The appellant’s claim is one of constitutional proportion and we have considered the argument in light of United States Supreme Court cases on the subject. That court has recognized in double jeopardy claims the difficulty of categorizing cases and the inadequacy of any standard formula, to the end that each case must turn largely on its own facts. Arizona v. Washington, 434 U.S. 497 (1978); Illinois v. Somerville, 410 U.S. 458 (1973). In Arizona v. Washington, noting the importance of a defendant’s right against double jeopardy and the fact that it is frustrated when a mistrial occurs, Justice Stevens wrote for the majority, “[T]he prosecutor must shoulder the burden of justifying the mistrial if he is to avoid the double jeopardy bar. His burden is a heavy one. . . . Thus, the strictest scrutiny is appropriate when the basis for the mistrial is the unavailability of critical prosecution evidence. . . .” In the same vein, the court has also warned of the danger of error originating with the government that would lend itself to prosecutorial manipulation. Illinois v. Somerville, supra. In discussing the need for examining prosecutorial error, both Arizona and Somerville cite Downum v. United States, 312 U.S. 734 (1963). In Downum, material prosecution witnesses were absent at the start of trial, but the prosecution had not subpoenaed these witnesses and knew they were unavailable when it announced ready for trial. A mistrial was granted and the Supreme Court held that further prosecution was barred.
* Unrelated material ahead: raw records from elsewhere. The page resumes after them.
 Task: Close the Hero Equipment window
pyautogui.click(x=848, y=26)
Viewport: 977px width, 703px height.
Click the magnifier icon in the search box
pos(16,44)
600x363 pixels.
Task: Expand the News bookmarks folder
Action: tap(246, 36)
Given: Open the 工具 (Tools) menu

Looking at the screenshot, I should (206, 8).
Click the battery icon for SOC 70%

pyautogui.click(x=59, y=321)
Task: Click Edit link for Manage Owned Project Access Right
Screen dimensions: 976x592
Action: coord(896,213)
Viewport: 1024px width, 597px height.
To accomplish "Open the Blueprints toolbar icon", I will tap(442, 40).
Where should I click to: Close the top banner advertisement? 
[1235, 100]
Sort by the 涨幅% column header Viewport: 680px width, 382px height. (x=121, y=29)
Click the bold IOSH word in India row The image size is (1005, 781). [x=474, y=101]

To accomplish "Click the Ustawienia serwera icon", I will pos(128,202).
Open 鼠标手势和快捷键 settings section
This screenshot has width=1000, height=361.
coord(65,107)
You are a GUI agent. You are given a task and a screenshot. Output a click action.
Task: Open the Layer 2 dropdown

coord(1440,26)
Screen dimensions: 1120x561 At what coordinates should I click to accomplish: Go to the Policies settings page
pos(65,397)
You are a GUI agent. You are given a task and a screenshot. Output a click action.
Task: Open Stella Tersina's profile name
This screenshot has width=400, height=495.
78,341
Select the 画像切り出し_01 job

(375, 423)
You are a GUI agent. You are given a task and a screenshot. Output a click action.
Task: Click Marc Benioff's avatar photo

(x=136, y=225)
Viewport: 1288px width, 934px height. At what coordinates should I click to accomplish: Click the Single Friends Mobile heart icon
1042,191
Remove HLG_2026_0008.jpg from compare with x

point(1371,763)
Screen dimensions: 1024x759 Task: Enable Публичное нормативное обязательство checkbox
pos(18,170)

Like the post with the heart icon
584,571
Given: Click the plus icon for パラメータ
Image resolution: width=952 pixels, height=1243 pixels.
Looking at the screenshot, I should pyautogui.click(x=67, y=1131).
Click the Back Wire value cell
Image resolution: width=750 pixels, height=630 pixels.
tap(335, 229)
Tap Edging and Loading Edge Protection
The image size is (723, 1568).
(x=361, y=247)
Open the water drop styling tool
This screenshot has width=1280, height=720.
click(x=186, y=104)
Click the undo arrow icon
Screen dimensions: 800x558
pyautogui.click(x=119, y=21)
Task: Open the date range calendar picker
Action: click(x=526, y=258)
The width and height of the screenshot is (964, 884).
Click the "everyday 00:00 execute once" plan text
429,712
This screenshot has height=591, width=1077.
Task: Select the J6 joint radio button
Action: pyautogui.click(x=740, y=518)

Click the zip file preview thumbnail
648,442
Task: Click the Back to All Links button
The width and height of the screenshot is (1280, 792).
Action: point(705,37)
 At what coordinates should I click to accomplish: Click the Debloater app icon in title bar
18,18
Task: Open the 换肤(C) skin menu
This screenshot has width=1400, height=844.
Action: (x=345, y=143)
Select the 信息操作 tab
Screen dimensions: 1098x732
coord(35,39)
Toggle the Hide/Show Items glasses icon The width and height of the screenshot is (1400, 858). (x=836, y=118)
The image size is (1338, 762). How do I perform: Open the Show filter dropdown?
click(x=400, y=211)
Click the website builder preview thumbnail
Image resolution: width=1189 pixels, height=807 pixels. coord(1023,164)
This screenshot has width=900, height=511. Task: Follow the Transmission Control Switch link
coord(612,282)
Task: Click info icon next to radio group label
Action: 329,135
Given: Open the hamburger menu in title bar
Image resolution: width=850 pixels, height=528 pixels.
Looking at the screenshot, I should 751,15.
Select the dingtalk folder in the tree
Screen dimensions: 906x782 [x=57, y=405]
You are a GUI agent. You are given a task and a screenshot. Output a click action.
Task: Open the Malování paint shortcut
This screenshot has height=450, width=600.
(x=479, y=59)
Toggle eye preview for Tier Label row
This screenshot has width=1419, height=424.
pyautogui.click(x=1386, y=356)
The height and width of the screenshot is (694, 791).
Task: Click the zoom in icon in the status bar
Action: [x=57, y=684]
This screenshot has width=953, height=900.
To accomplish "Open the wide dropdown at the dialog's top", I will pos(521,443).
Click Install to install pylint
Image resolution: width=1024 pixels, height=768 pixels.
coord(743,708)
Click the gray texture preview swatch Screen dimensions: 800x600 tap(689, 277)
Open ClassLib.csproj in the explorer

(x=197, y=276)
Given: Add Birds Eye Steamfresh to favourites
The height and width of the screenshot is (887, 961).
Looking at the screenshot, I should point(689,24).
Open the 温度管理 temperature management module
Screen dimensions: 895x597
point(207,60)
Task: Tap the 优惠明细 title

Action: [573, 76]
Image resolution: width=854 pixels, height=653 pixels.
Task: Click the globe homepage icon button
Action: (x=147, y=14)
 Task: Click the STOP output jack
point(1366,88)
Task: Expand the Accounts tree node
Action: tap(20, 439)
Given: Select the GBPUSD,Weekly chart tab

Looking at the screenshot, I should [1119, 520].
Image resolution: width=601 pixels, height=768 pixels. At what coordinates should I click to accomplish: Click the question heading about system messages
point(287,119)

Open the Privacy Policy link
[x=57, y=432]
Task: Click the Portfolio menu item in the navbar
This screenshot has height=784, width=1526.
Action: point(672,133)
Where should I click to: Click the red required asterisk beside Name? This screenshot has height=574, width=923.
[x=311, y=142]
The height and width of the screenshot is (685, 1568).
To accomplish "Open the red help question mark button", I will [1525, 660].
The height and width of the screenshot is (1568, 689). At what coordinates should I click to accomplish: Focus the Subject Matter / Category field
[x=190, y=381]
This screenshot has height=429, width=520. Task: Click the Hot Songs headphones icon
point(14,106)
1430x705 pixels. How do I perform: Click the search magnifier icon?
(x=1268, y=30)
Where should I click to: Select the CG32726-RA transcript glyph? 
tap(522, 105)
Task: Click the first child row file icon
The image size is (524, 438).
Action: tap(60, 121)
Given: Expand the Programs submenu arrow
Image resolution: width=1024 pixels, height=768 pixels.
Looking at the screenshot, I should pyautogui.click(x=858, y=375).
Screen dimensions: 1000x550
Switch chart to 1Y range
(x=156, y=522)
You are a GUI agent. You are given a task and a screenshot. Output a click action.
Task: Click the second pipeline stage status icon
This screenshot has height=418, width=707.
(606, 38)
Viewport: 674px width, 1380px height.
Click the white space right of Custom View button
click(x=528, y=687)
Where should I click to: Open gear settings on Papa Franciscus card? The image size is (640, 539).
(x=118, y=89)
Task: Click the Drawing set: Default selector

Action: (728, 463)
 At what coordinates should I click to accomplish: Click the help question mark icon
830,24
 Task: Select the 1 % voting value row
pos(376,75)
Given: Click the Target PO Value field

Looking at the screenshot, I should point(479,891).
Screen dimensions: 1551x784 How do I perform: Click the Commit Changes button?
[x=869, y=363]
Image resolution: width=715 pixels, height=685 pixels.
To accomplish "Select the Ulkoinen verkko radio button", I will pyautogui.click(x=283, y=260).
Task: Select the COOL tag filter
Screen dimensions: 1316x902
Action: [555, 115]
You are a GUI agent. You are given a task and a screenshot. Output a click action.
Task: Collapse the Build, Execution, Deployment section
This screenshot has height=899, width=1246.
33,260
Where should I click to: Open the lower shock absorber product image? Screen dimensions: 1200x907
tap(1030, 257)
Here we do not find the same potential for prosecutorial manipulation as in Downum. The evidence demonstrates the prosecution’s care in preparation for trial in combination with the unforeseeable absence of the witness. The requirement of diligence on the part of the prosecution has not been loosely applied, see Cody, supra, and we find it comes within the standard of strict scrutiny noted in Arizona. As discussed earlier, the prosecution in this case came within that standard.

The order appealed from is affirmed.

Dudley, J., and Newbern, J., dissent. Purtle, J., not participating.